Kalau dalam kondisi tertentu? Apakah kita masih tetap bisa mempertahankan pernikahan? Misalnya, kita menikah karena memiliki tujuan untuk menyalurkan hasrat biologis kita kepada pasangan kita. Tetapi dalam perjalanannya, pasangan kita tidak dapat memenuhi kebutuhan seksual kita. Entah karena penyakit atau karena musibah yang lainnya seperti kecelakaan, apakah kita masih bisa bahagia dengan pasangan kita? Kalau tujuannya hanya sekeadar untuk itu, maka saya yakin tidak akan bisa kita mempertahankan biduk rumah tangga.
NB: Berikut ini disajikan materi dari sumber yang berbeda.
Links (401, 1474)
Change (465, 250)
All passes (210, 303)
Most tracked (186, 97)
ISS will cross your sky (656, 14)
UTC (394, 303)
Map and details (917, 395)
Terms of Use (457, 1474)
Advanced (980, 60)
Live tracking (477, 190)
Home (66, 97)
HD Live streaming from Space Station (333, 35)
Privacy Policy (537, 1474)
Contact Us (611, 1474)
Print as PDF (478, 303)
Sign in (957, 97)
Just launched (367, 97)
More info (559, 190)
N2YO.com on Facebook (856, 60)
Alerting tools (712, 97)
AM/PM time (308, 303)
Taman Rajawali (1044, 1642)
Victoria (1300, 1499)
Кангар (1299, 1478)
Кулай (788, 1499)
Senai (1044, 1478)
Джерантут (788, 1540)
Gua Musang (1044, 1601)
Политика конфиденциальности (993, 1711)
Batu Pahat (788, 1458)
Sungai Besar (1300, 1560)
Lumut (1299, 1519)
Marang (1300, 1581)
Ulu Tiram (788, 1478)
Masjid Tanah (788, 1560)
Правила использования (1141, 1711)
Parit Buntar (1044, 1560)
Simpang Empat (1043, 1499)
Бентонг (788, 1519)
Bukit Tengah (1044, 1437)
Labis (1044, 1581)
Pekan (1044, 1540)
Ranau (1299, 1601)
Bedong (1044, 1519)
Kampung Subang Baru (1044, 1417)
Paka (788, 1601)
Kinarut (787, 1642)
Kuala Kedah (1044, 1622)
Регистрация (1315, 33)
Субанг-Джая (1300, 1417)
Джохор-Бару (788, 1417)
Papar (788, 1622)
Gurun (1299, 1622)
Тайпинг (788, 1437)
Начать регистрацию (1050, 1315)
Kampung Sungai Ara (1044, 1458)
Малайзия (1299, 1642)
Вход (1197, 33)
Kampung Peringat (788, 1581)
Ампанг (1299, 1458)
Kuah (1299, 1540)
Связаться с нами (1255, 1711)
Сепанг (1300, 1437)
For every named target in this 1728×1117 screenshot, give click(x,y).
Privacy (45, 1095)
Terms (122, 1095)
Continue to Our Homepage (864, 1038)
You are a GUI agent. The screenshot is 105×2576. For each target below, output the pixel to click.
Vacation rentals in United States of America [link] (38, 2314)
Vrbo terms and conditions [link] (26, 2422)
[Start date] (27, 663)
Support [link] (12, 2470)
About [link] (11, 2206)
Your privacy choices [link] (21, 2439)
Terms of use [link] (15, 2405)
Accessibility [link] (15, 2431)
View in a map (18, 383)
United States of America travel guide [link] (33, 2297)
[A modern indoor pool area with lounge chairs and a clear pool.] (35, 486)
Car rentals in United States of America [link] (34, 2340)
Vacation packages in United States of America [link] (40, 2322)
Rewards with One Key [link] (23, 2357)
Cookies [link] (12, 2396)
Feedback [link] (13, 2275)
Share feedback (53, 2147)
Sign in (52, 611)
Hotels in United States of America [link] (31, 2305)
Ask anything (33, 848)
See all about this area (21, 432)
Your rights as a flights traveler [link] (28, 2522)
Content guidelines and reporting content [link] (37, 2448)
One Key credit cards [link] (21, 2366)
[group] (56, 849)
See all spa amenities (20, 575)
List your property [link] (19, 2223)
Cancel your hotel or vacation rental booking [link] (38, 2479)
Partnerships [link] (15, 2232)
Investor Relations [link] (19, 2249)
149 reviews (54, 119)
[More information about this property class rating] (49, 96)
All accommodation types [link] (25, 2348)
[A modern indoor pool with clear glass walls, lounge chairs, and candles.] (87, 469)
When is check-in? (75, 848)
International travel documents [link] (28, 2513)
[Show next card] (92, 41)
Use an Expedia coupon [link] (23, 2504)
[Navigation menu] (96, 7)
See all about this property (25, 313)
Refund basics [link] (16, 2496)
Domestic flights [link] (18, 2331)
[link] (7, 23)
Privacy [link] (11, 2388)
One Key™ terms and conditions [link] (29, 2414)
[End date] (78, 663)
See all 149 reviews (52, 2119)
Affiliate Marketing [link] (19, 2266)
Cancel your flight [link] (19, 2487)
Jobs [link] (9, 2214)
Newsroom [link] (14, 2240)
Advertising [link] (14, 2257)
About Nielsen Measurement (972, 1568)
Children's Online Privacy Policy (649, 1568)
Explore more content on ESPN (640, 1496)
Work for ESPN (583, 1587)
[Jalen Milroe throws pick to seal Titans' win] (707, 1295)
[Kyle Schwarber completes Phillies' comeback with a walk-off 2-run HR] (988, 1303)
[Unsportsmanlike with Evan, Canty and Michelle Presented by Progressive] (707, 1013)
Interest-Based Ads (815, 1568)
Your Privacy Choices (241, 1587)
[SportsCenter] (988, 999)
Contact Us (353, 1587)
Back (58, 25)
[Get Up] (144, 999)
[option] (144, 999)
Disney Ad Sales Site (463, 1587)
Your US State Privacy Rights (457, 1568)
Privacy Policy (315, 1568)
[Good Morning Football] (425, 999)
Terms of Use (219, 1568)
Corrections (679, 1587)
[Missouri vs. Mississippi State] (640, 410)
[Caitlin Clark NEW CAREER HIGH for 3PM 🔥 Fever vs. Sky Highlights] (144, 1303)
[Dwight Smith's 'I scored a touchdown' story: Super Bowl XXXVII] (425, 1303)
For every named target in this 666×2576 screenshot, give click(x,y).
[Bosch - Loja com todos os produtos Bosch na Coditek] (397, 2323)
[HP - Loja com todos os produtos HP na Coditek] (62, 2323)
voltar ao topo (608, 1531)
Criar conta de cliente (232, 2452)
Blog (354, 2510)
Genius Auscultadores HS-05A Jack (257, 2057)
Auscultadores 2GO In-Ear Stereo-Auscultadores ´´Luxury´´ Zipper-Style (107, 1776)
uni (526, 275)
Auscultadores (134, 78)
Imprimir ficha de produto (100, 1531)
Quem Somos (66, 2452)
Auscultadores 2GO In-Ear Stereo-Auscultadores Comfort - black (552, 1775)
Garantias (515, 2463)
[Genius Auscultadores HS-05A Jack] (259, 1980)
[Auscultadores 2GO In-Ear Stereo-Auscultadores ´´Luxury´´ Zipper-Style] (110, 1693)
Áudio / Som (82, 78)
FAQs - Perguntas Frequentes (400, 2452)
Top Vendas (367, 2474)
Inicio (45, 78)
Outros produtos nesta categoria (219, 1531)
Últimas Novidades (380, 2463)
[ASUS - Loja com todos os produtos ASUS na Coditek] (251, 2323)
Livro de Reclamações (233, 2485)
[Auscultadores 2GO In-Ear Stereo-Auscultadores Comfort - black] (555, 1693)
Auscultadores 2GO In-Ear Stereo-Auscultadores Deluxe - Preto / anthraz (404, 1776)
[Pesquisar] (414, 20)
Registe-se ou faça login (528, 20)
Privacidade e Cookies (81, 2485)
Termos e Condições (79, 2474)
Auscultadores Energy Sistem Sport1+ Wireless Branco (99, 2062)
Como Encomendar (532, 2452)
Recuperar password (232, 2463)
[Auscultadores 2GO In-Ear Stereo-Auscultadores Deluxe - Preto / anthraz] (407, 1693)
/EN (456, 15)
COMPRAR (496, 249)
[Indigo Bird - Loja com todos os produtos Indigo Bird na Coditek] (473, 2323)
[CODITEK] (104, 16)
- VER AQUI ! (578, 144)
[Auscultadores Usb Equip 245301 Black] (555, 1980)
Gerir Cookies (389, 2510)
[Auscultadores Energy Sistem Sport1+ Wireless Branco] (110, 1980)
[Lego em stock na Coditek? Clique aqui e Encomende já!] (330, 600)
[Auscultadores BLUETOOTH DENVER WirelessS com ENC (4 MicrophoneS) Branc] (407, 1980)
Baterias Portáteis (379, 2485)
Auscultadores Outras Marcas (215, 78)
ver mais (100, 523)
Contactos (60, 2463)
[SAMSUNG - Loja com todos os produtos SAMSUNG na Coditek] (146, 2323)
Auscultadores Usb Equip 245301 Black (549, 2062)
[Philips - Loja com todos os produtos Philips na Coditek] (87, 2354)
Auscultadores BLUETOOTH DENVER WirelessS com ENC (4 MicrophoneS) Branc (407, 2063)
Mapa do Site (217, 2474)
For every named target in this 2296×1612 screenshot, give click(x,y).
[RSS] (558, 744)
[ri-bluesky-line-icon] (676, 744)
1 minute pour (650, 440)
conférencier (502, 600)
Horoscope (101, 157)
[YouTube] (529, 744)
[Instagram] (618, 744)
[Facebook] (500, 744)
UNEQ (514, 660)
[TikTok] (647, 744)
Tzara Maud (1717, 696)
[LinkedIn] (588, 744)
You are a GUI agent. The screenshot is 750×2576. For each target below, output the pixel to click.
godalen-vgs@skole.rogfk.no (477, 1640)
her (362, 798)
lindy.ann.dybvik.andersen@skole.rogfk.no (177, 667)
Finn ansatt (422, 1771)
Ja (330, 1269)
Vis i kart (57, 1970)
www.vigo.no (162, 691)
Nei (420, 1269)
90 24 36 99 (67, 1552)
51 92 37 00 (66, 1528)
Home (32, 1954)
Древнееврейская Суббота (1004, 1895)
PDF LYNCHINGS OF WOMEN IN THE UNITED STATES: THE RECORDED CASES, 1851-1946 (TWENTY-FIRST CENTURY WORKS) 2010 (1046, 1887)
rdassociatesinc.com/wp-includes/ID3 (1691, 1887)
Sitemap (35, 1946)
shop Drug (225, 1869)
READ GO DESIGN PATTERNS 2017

Contoh lain, ketika rumah tangga yang kita bangun karena mengharapkan hadirnya malaikat-malaikat kecil yang imut dan lucu dalam keluarga kita. Namun ternyata, Tuhan belum memberikan kepada kita buah hati yang kita idam-idamkan hadir di tengah-tengah rumah tangga, apakah kita masih bisa bahagia dengan pasangan kita? Kalau niatnya hanya karena ingin punya keturunan bisa dipastikan ketidakhadiran buah hati bisa menjadi penyebab retaknya rumah tangga.
Namun demikian, di sekeliling kita masih banyak kita saksikan pasangan suami istri yang masih bisa merasakan bahagia, masih harmonis, penuh rasa syukur walaupun beberapa tujuan dari berumah tangga tidak ia dapatkan. Sebaliknya, banyak juga terjadi keretakan rumah tangga berawal karena tidak tercapainya beberapa tujuan yang tadi disebutkan.
Apa yang membedakan? Motivasi menikah karena ingin beribadah, itulah yang membedakan. Ketika kita menikah dengan tujuan untuk beribadah maka kita pun akan merasa bahwa semua yang hadir dihadapan kita adalah anugerah dari Tuhan yang harus kita syukuri dan kita jaga. Dan ketika ada hal-hal yang tidak sesuai dengan harapan kita, maka kita pun menerimanya dengan lapang dada.
Ketika mindset seperti ini yang kita kembangkan maka saya yakin apapun permasalahan rumah tangga bisa kita selesaikan dengan baik, kita tetap bahagia apapun keadaan yang terjadi dengan keluarga kita, dengan pasangan kita. Jika kita ingin menikah untuk bahagia, bukan untuk menderita, maka jadikan semua aktivitas rumah tangga kita, jadikan motivasi pernikahan kita, untuk beribadah kepada Tuhan semata.